-- begin Text extract --

This is not @pwd_mkdb's logic though, it's you who brought this to the extreme.

Not really. @pwd_mkdb said he defines readability as "less code to read".

If that's the only criterion, then the parent just followed the logic. Or let's put it another way, if the definition of readability can't survive taking it to the extreme, it is flawed.

> If that's the only criterion, then the parent just followed the logic.

wodenokoto offered up some reductio ad absurdum and you are calling it logic.

It was not the only criterion. It was the only criterion that was explicit. There are implied criterion and most of us understand what pwd_mkdb means even if we don't necessarily agree with him.

>It was the only criterion that was explicit.

Well, even in itself, it is wrong.

It's not just that other criteria apply too -- it's that it alone needs several caveats, as succinctness is quite orthogonal to readability (e.g. sometimes even needless boilerplate syntax that the compiler could infer by itself, make for better readability when present).

> Well, even in itself, it is wrong.

I am not in disagreement with you about whether it is wrong, I am in disagreement with you about why it is wrong.

The counter argument was that Y is wrong and X is Y, therefore X is wrong. While this is a valid argument, it is not sound, because X is not Y.

> ... succinctness is quite orthogonal to readability ...

There is a relationship between succinctness and readability. The relationship is definitely not directly proportional as the pwd_mkdb's post could be read to imply, but to say there is no relationship between the two is flatly absurd.

I define readability the same way the Linux kernel style guide does: Avoid tricky expressions.

Something very 'readable' is something read and understood easily. Python is considered very readable, for example. I would not consider Python verbose. C++ Template programming is verbose and it is not particularly pleasant to read. At the same, APL or J or something can be very concise and is largely unreadable to most. Notice how Python, which is considered by most to be readable, is somewhere in between.

If the command is as short as "echo 'found'", then that one-liner is easier, but if it's a nice, lengthy command, I find the 'full' version easier to read.

Is ts cmmt esr t rd?

Is it "more readable" or "more familiar to you"? They're both familiar to me and I find them equally readable.

Concision gets you fewer places to possibly have a bug, and fewer things to possibly miss/misunderstand.

Bash is the love of my life! I have been working for years on this problem now (not full-time of course), gradually moving in the direction of finally being able to challenge this:

"Inappropriate use

shell is the main domain specific language designed to manipulate the UNIX abstractions for data and logic, i.e. files and processes. ... Correspondingly, please be wary of writing scripts that deviate from these abstractions, and have significant data manipulation in the shell process itself. While flexible, shell is not designed as a general purpose language and becomes unwieldly when ... "

-- end Text extract --
-- begin Dataset section --

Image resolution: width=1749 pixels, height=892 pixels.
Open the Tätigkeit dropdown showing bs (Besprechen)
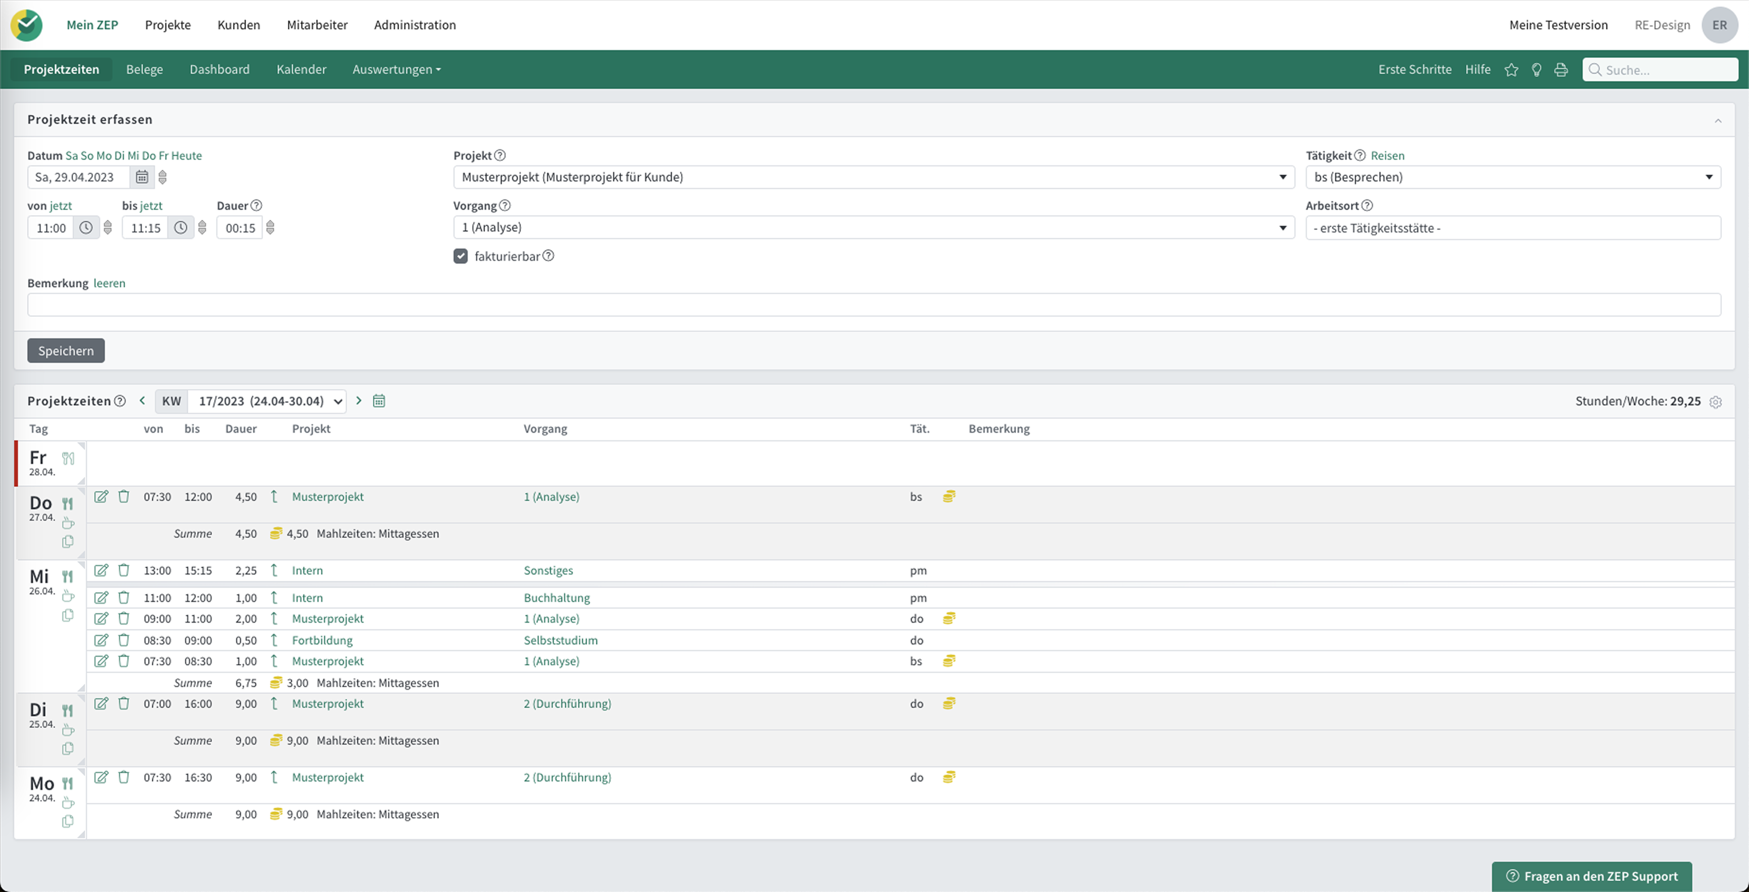click(1512, 177)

-- end Dataset section --

_Challenge_. In the forum thread on code readability, which source does one commenter say they follow when defining readability, and what does that definition advise?

_Solution below_. The Linux kernel style guide, which advises avoiding tricky expressions.